* [PROBLEM TO WORK ON]: Copy the items below word for word, from the line containing "You are a computer-use" through the end of the items, including that first line. Leave the pictures out.
>>>>>
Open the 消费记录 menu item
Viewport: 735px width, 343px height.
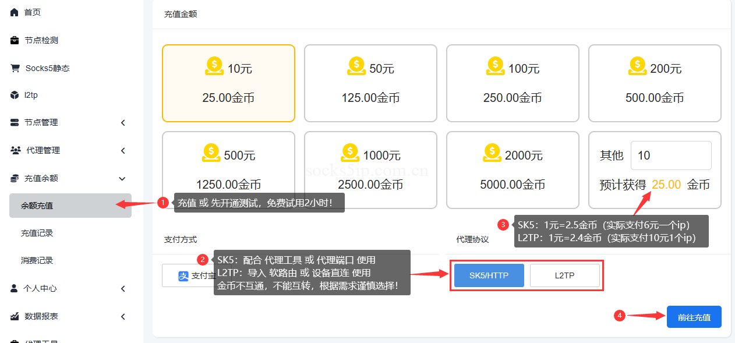tap(37, 260)
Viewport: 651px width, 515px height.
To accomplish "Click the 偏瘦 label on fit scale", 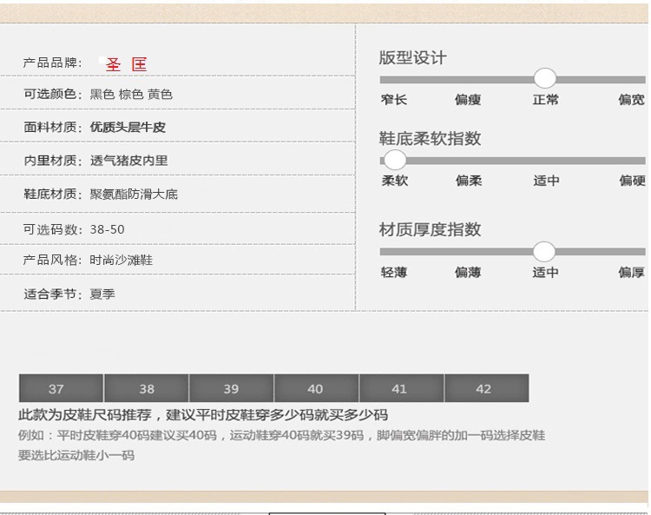I will click(x=468, y=100).
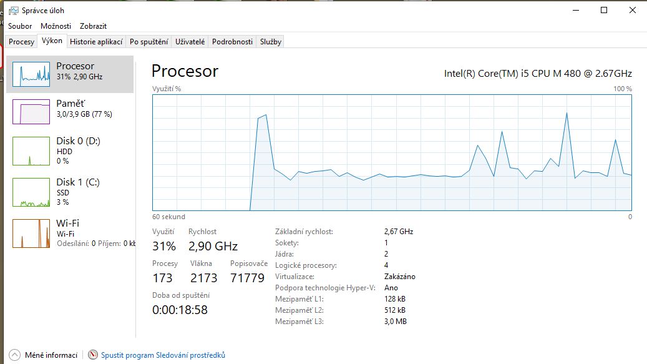Maximize the Správce úloh window
The image size is (647, 364).
(x=604, y=10)
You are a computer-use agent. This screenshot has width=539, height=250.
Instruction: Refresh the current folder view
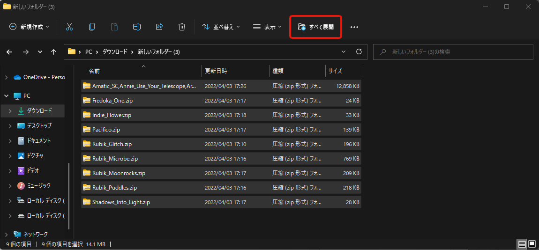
<<<<<
* [RESPONSE]:
You are a computer-use agent. This screenshot has width=539, height=250.
Instruction: Refresh the current folder view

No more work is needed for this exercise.